Il diritto di accesso civico come condizione dell’azione per il ricorso ex art. 116 c.p.a.

Il Consiglio di Stato, con sentenza del 2 febbraio 2016, ha definito l’ambito di applicabilità del D.Lgs. 33/2013 (c.d. Decreto Trasparenza) rispetto al diritto di accesso agli atti di cui all’art. 22 ss. L. 241/1990.

Con il D.Lgs. 33/2013 il Legislatore ha introdotto l’obbligo per le P.A. di pubblicare in formato aperto sui propri siti web istituzionali i provvedimenti ivi elencati. Tali atti della pubblica amministrazione sono direttamente consultabili dal cittadino, che non ha più necessità di doverne richiedere l’accesso ex art. 22 ss. L. 241/1990.

In caso contrario, qualora la P.A. non abbia adempiuto al proprio obbligo di pubblicazione, il cittadino potrebbe esercitare il diritto di accesso civico ex art. 5 D.Lgs. 33/2013, per intimare all’Amministrazione di pubblicare i documenti che avrebbe dovuto pubblicare d’ufficio.

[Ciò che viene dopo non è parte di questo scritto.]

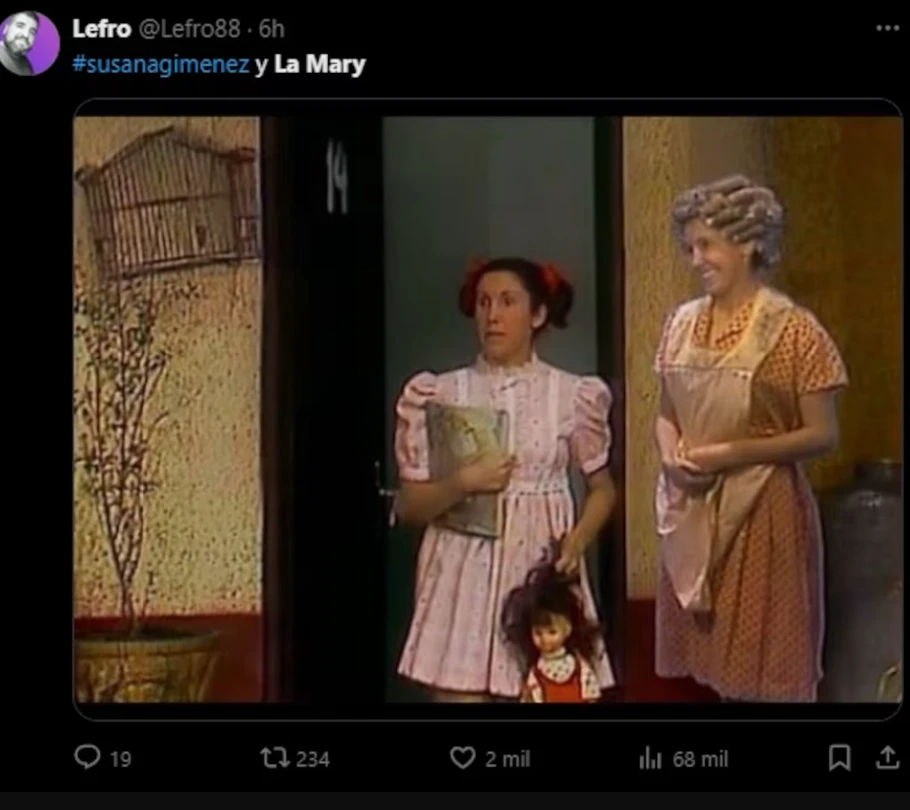Screen dimensions: 910x810
Task: Open the view analytics bar chart icon
Action: coord(650,758)
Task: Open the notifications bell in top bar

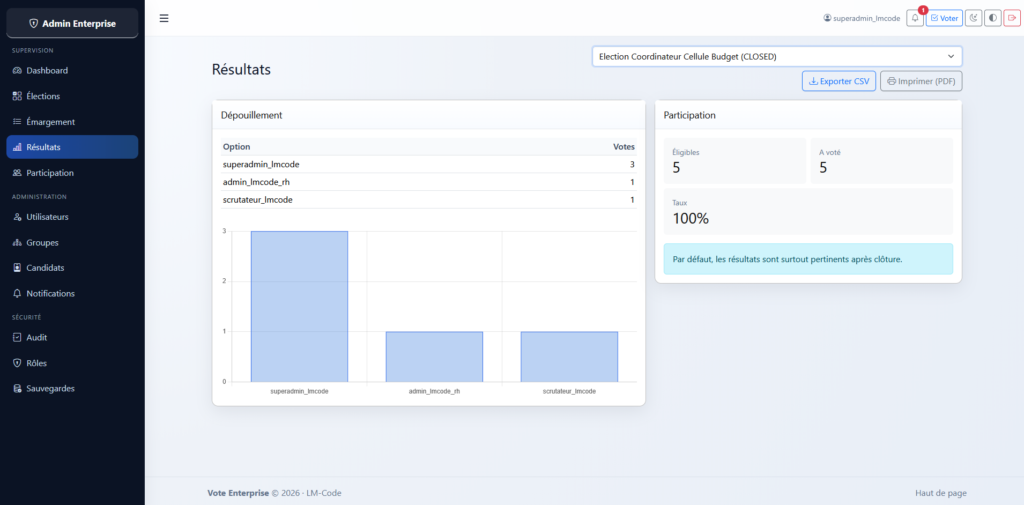Action: (915, 18)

Il caso di specie esaminato dal Collegio riguardava un ricorso ex art. 116 c.p.a., avverso il diniego di accesso agli atti ex art. 22 ss. L. 241/1990. Il Collegio ha ricostruito la normativa applicabile, individuando quali siano gli atti accessibili come conseguenza della presentazione del ricorso avverso il diniego di accesso agli atti della pubblica amministrazione.

Il Consiglio di Stato ha ritenuto che l’obbligo di pubblicazione degli atti di cui al D.Lgs. 33/2013 vale “con riferimento agli atti amministrativi (oggetto di domanda di accesso) formatisi successivamente alla sua entrata in vigore e pertanto per gli atti formatisi anteriormente (come quelli oggetti della domanda) continua ad operare il principio del divieto di controllo generalizzato del procedimento“.

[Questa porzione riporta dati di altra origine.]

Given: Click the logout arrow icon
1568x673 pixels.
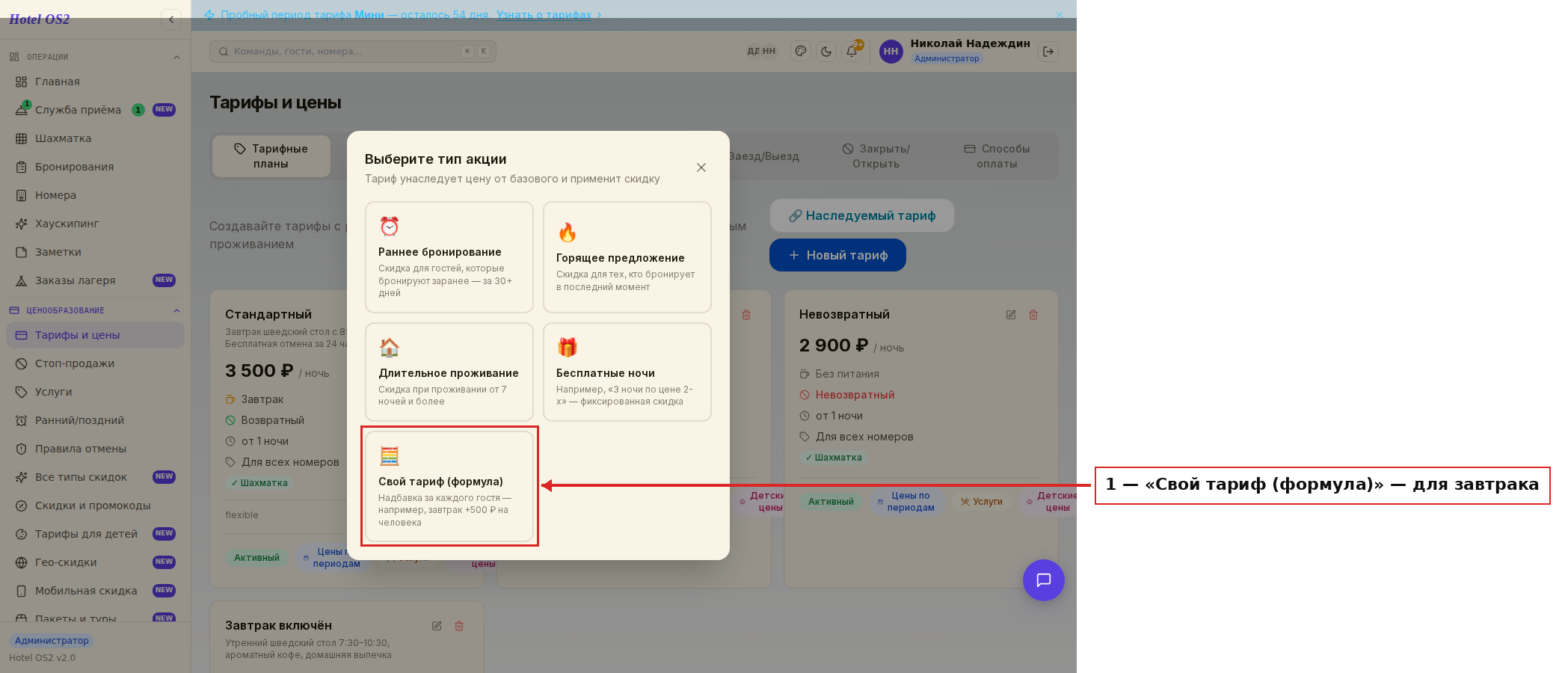Looking at the screenshot, I should (1048, 52).
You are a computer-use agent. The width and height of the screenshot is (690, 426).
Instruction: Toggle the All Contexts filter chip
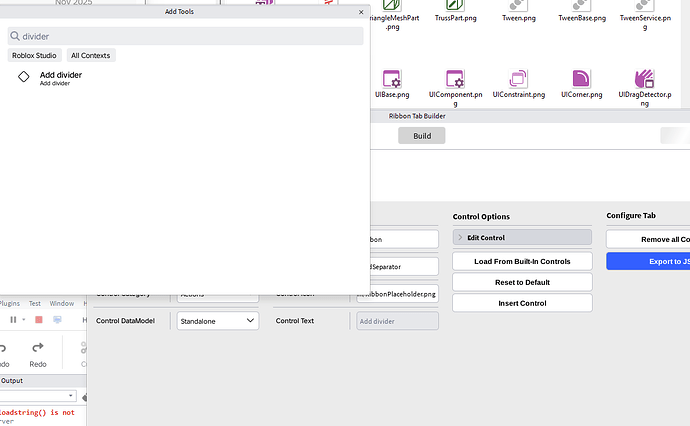pos(91,55)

Inoltre, l’introduzione dell’obbligo di pubblicazione dei provvedimenti determina il venir meno del principio del divieto di controllo generalizzato sull’operato della pubblica amministrazione “in quanto ai sensi del decreto legislativo n. 33/2013 ormai è l’amministrazione stessa obbligata alla pubblicazione dei propri documenti” (Cons. Stato, Sez. IV, sent. 02/02/2016).

Al contrario, per gli atti non compresi nell’elenco del D.Lgs. 33/2013, permane la necessità di verificare la sussistenza di un interesse diretto attuale e concreto in capo al cittadino richiedente, continuando a trovare applicazione il dettato normativo  dell’art. 22 e ss. L. 241/1990.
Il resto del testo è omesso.